(Stored records)
+-------+
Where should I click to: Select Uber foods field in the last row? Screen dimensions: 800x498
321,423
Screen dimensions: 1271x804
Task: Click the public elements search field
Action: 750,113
+-------+
Word for word, restate the entries that appear above.

Finished task →
Where should I click to: Select Uber foods field in the last row? Screen dimensions: 800x498
321,423
Screen dimensions: 1271x804
Task: Click the public elements search field
Action: 750,113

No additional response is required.